Welcome to our first #CannonBookClub of 2020 – a return trip to Station Eleven. When MsWas and I discussed revisiting our first book club book six months ago we couldn’t have known what the state of the world would be when we got to March. COVID-19 is very different than the Georgian Flu, but it certainly gave us a new lens through which to view Emily St. John Mandel’s book.
On to the boilerplate: ground rules remain the same as they always have. For those of you who might be joining in for #CannonBookClub for the first time (hello new friends!) all are welcome. The topics are numbered, and we ask that you refer to them below by that number to help people find the conversation topics they are looking for. Please try to have only one or two topics per comment – it helps build conversation. If you are responding to someone else’s thoughts, please try to respond directly to them and also tell us about your own ponderings on the book. While we’ve never once had to use it and don’t expect to now, comments that are not germane to our discussion will be removed.
We will also be talking on our social media platforms over the course of the next two days, and in our Facebook group, Cannonball Read Book Chat, so feel free to wander over there throughout the course of today and tomorrow.
And now, the topics!
- Does the novel have a main character? Who would you consider it to be? Is there one character who becomes their most authentic self, whose story arc is most complete?
- How does Shakespeare’s The Tempest and other motifs coincide with those of Station Eleven?
- Connection and disconnection appear throughout the book, things have meaning because of the connections made to them, and the opposite is also true.

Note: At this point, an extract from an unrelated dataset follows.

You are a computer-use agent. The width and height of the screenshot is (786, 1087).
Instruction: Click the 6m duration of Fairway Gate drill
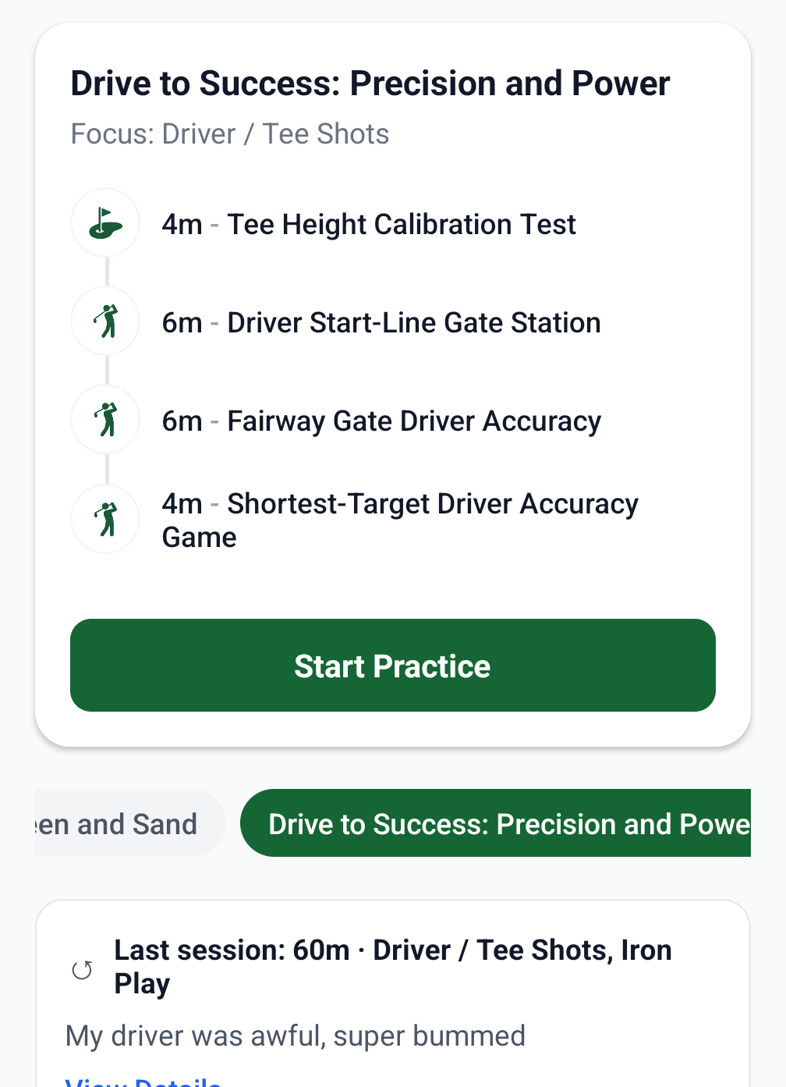[x=182, y=421]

Which characters embody those concepts most in the story?
- What is the metaphor of the Station Eleven comic books? How does the Undersea connect to the events of the novel?
- How do regrets fit into the larger scope of the novel? Other than Miranda, are there other characters who refuse to regret? Is that a good thing?
- It’s an interesting time to read a book about a pandemic (although, it’s always an interesting time to do so). What do you think, is the book more about humanity or the end of civilization?
- The novel is full of references to flying – and the Museum of Civilization is in an airport. Why are the characters so nostalgic for flight? Why are planes so important? What are they meant to stand in for?
- If “survival is insufficient,” what do you feel makes life sufficient enough to live? What gives the non-Symphony characters a sense of more than just survival?
- Station Eleven has been made into a mini-series scheduled to be released later this year on HBO, what do you hope to see in those ten episodes?
- The novel ends with Clark remembering the dinner party and imagining that somewhere in the world, ships are sailing. Why do you think Mandel chose to end the novel with him?
- Escape Valve: I’ve got thoughts and feelings I can’t fit into the other topics, meet me in the comments.
So, what say you my dearest Cannonballers?